For Claude Desktop, Claude Code, or Codex MCP support:

```json
{
  "mcpServers": {
    "memory": {
      "command": "memoryoss",
      "args": ["-c", "memoryoss.toml", "mcp-server"]
    }
  }
}
```

Provides 4 tools: `store`, `recall`, `update`, `forget`. In the default setup MCP runs alongside the gateway.
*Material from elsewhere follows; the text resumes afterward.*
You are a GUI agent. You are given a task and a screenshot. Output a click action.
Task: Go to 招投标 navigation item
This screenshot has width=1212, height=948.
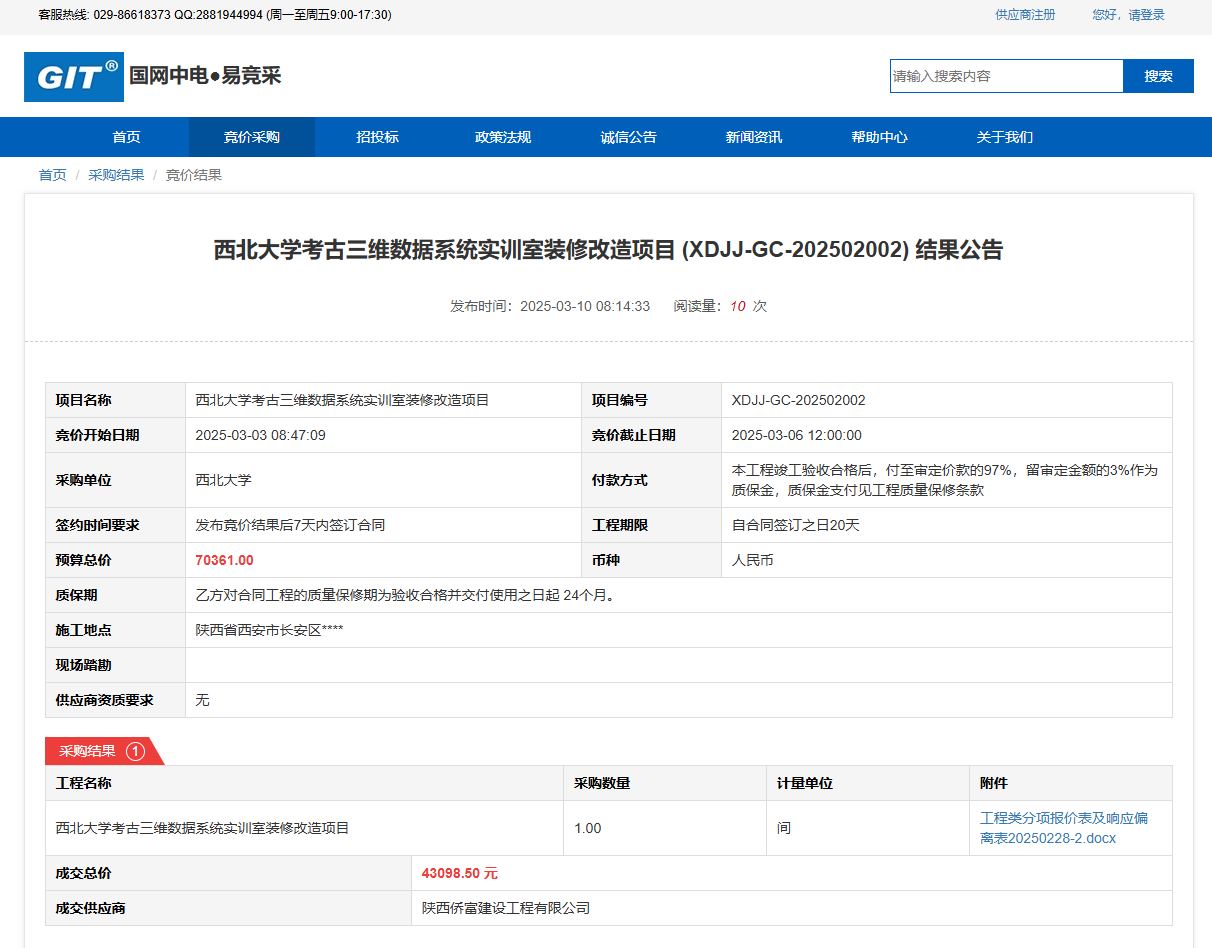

It is not the transport failover path; it is the explicit memory-tool path.

## CLI Commands

| Command | Description |
|---------|-------------|
| `memoryoss setup` | Interactive setup wizard |
| `memoryoss serve` | Start the configured server mode (monolith or hybrid gateway) |
| `memoryoss dev` | Start without TLS (development) |
| `memoryoss mcp-server` | Start as MCP server (stdio, embedded) |
| `memoryoss inspect <id>` | Inspect a memory |
| `memoryoss backup -o backup.tar.zst` | Backup all data |
| `memoryoss restore <path>` | Restore from backup |
| `memoryoss decay` | Run memory decay (age-based cleanup) |
| `memoryoss migrate` | Run schema migrations |
| `memoryoss migrate-embeddings` | Re-embed all memories with a new model |

## Architecture

- **Storage:** redb (embedded, crash-safe, single-file) — source of truth
- **Vector Index:** usearch (384-dim, AllMiniLM-L6-V2)
- **Full-Text Search:** tantivy (BM25 + structured metadata fields)
- **Recall:** 4-channel retrieval (vector 0.30 + BM25 0.30 + exact match 0.25 + recency 0.15) with IDF identifier boosting, precision gate, MMR diversity, and trust weighting
- **Extraction:** Async LLM-based fact extraction with quarantine (confidence scoring)
- **Indexer:** Async outbox-based pipeline with crash recovery across all namespaces
- **Group Committer:** Batches concurrent writes into single redb transactions
- **Trust Scoring:** 4-signal Bayesian (recency decay, source reputation, embedding coherence, access frequency) — persisted to redb
- **Encryption:** AES-256-GCM per-namespace (local key provider, AWS KMS and Vault stubs)
- **Security:** Constant-time key comparison, NFKC injection filtering, secret redaction (API keys, tokens, passwords), rate limiting, body size limits, path traversal protection

## Security

- All proxy endpoints require authentication
- Extracted memories start at confidence 0.2 (quarantine) — only memories with confidence ≥0.3 and passing trust scoring are injected
- Memory content is filtered against prompt injection patterns (NFKC-normalized)
- Secrets (API keys, tokens, passwords) are redacted before sending to extraction LLM
- API keys are compared in constant time (SHA-256 hash comparison)
- Request bodies capped at 2MB, responses at 10MB
- Rate limiting on all endpoints including passthrough

## Compatible With

Claude Code · OpenAI SDK · Codex CLI · Cursor · Aider · Continue · LangChain · Any OpenAI-compatible client

## License

AGPL-3.0 — free to use, modify, and self-host. If you offer it as a network service (SaaS), you must publish your source code. Commercial licenses available for SaaS providers who prefer not to open-source their modifications.